地域が抱える水とコミュニティにかかわる課題を、将来を担う若者たちがワークショップやフィールドワークを通じて議論し、地域へ提案する研究活動「みず・ひと・まちの未来モデル」。前回は野田岳仁さんと松本市の公共井戸を巡り現状を把握(詳細は68号参照)。それを基盤に、今回はゼミ生たちと現地調査に取り組みました。2021年(令和3)5月以降、野田さんとゼミ生12名、ミツカンの若手社員(以下、ミツカン社員)3名はグループ討議を重ね、1グループ5名(学生4名+ミツカン社員1名)として3つの井戸に分かれて事前準備を進めます。
そして8月の5日間、実際に全員で松本市へ足を運んでフィールドワークを行ないました。事前に想定していた仮説が崩れるなか、3グループは知恵を絞り、粘り強く調査を続けました。
今回は野田さんに、フィールドワークで改めて現地を訪ねたことによって見えてきた現実や課題、さらに研究者として得た知見および今後の見通しについて記していただきます。
法政大学 現代福祉学部 准教授
野田 岳仁(のだ たけひと)
1981年岐阜県関市生まれ。2015年3月早稲田大学大学院人間科学研究科博士課程修了。博士(人間科学)。2019年4月より現職。専門は社会学(環境社会学・地域社会学・観光社会学)。
法政大学多摩キャンパスで実施した合同ゼミ
「現地の人たちに喜ばれる提案をしよう!」
5月14日に行なわれた初めての合同ゼミは、野田さんのこの言葉で始まりました。コロナ禍でリモート開催となったものの、野田さんからこの研究活動の狙いなど基本的なレクチャーを受け、また自己紹介や少人数でのミーティングなどを通じて互いを知るところからのスタートです。
野田さんからミツカン社員へのフォローアップ講義を間に挟み、2回目の合同ゼミは6月18日。課題図書『水と日本人』(岩波書店 2012)を通じて共通認識を深めたあと、「みず・ひと・まちの未来モデル」のアプローチ方法を確認し、5名(学生4名+ミツカン社員1名)1グループで3つの井戸に分かれました。
野田さんは「言語化されていないローカルルールをあぶり出すこと」「本音を探るには同じ質問を、角度を変えて聞くことが大事。1つの答えで満足してほしくない」「おもしろい!どうして?という『引っかかり』が大切」などフィールドワークの重要ポイントを示します。
グループごとに資料を読み込み臨んだ3回目の合同ゼミは7月16日。3つのグループは各々仮説を発表。野田さんも「すばらしい!」と褒めていました。きっといいフィールドワークになる……そんな予感を抱きました。
私たちは、長野県松本市をフィールドに地域の水場の魅力とはどのようなものなのかを探ることにした。それは単においしい水が無料で汲めること以上の価値が水場にはあるのではないか、というものである。というのも、松本市では行政によって精力的に公共井戸が整備されているものの、利用者のにぎわう井戸とそうでない井戸に二分されているようにみえたからだ。
この違いをわけているものとはどのようなものなのだろうか。このことを明らかにすることができれば、松本市の政策に資することもできるかもしれない。
松本市が策定した基本構想2030・第11次基本計画では、水場を憩いの場にすることを視野に入れている。控えめな表現であるが、水場の整備を地域再生につなげたいという意向をもっているのである。

_指示内容 1_.
松本市の井戸調査を扱った本文によると、2回目の合同ゼミは何月何日に行なわれましたか。
_指示内容 2_.
松本市の井戸調査を扱った本文を、「グループごとに資料を読み込み」を含むところから書き始め、「ることもできるかもしれない。」まで写したら止めてください。一字も変えずに書き写すこと。
_指示内容 3_.
松本市の井戸調査についての本文を、最後の文の続きから書き進めてください。
この後に続く資料は、本文とは別の出典から取られたものです。

_提供資料_.
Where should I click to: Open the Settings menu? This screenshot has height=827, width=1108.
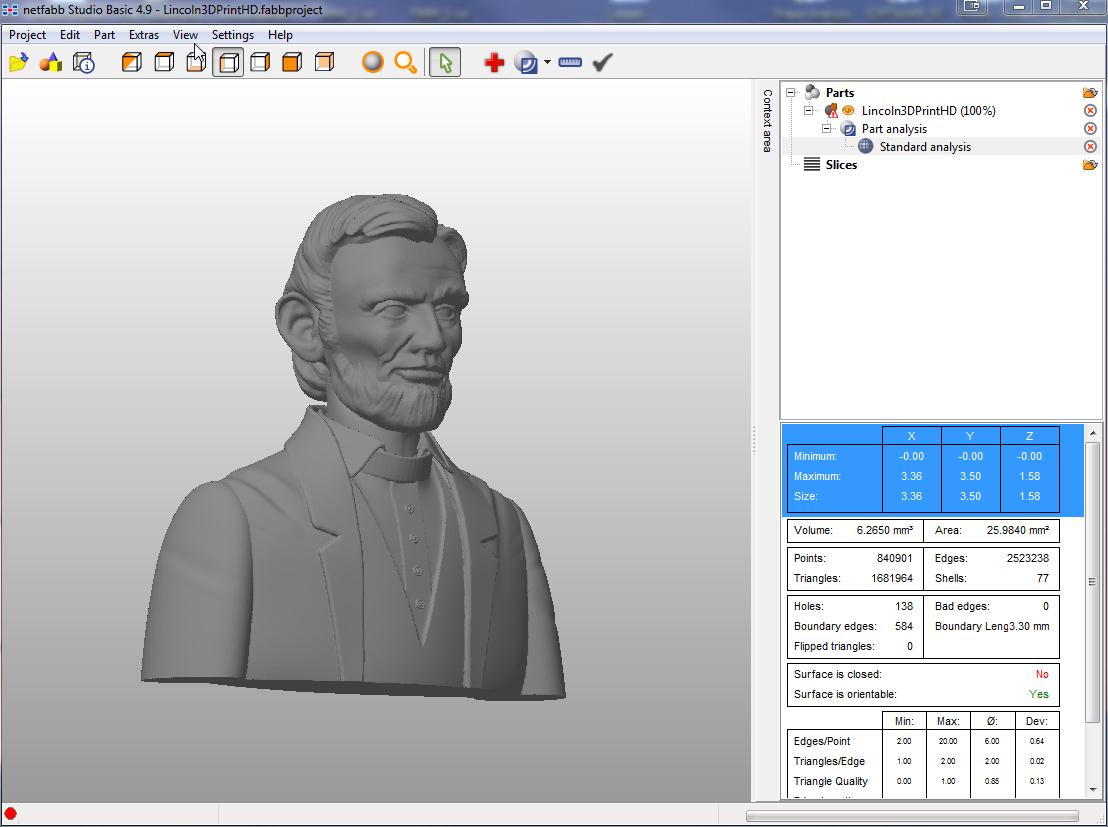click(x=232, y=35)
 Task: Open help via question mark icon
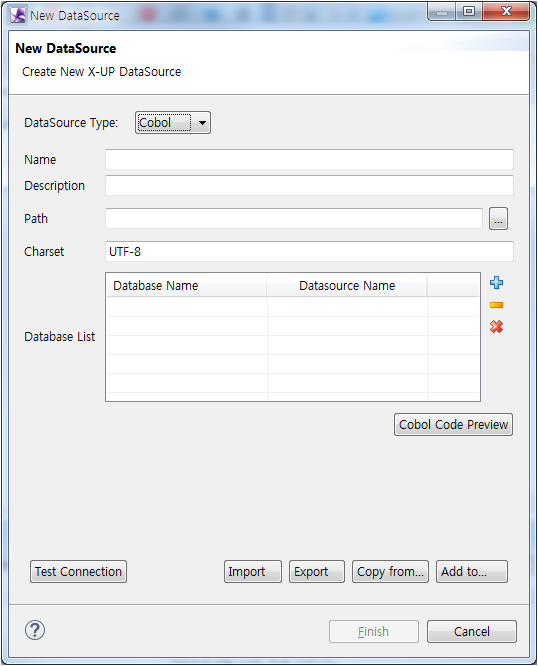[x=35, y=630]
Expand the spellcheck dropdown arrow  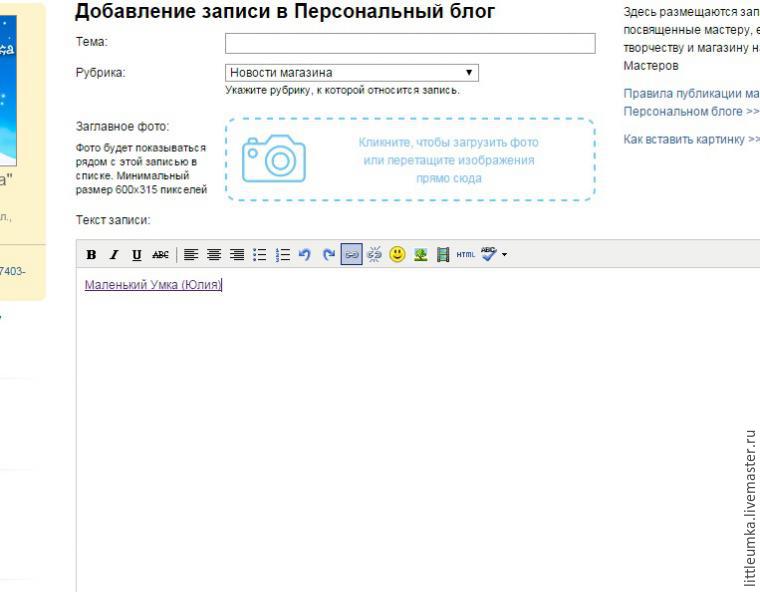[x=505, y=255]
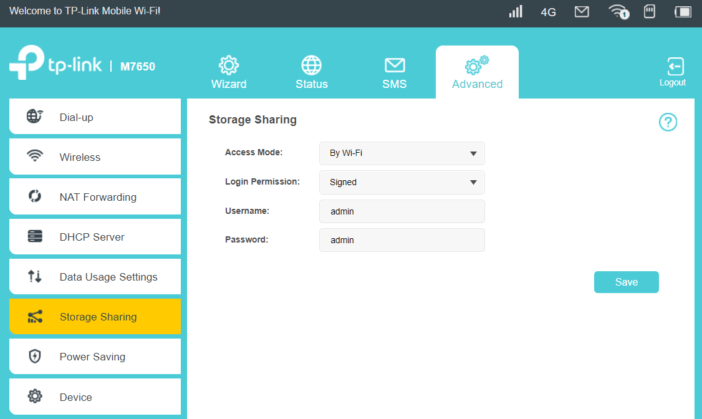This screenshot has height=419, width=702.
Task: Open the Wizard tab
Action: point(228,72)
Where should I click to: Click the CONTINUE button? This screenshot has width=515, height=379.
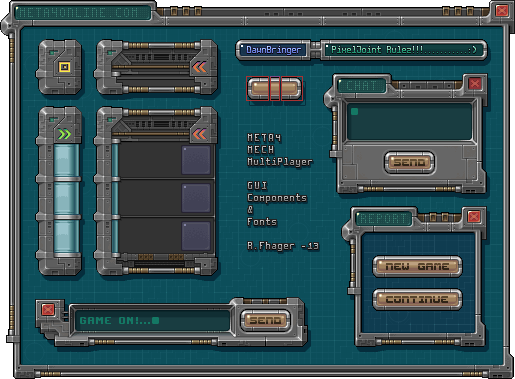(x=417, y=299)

_回答文 1_.
6月18日です。

_回答文 2_.
グループごとに資料を読み込み臨んだ3回目の合同ゼミは7月16日。3つのグループは各々仮説を発表。野田さんも「すばらしい!」と褒めていました。きっといいフィールドワークになる……そんな予感を抱きました。
私たちは、長野県松本市をフィールドに地域の水場の魅力とはどのようなものなのかを探ることにした。それは単においしい水が無料で汲めること以上の価値が水場にはあるのではないか、というものである。というのも、松本市では行政によって精力的に公共井戸が整備されているものの、利用者のにぎわう井戸とそうでない井戸に二分されているようにみえたからだ。
この違いをわけているものとはどのようなものなのだろうか。このことを明らかにすることができれば、松本市の政策に資することもできるかもしれない。

_回答文 3_.
水場で地域再生というと、大袈裟だと訝(いぶか)しむ人もいるかもしれないが、水場の整備は地域再生につながることが各地で示されてきた。
環境省による名水百選の選定やアクアツーリズムは地域再生を志向した取り組みの典型例である。現場を歩くなかで印象に残っているのは、熊本県阿蘇市一の宮町の阿蘇門前町商店街である。
この商店街では阿蘇神社の参道横に面していながらも国道沿いの大型店進出によって衰退傾向にあった。阿蘇は湧き水が豊富な地域であり、各商店の裏に隠れていた湧水施設や井戸を前面に出し、観光スポットとして整備したのである。湧水巡りのできる商店街として来訪者35万人を誇る。水場は地域の憩いの場としても観光客との交流の場としても機能した。注目すべきは、来訪者数ではなく、水場の整備が商店街組織の強化や世代交代につながった点である。
このように水場を整備することは地域を変えるチャンスでもあるのだ。では松本市ではどうなっているのだろう。
初日は昼過ぎにJR松本駅前に集合。コロナ禍におけるフィールドワークの注意事項を再確認したのち、グループごとに市内の井戸と湧水を見て回りました。夕方には松本市役所の職員4名から市の基本構想・基本計画、まちづくり施策についてリモートで説明を受け、逆にゼミ生たちは疑問をぶつけます。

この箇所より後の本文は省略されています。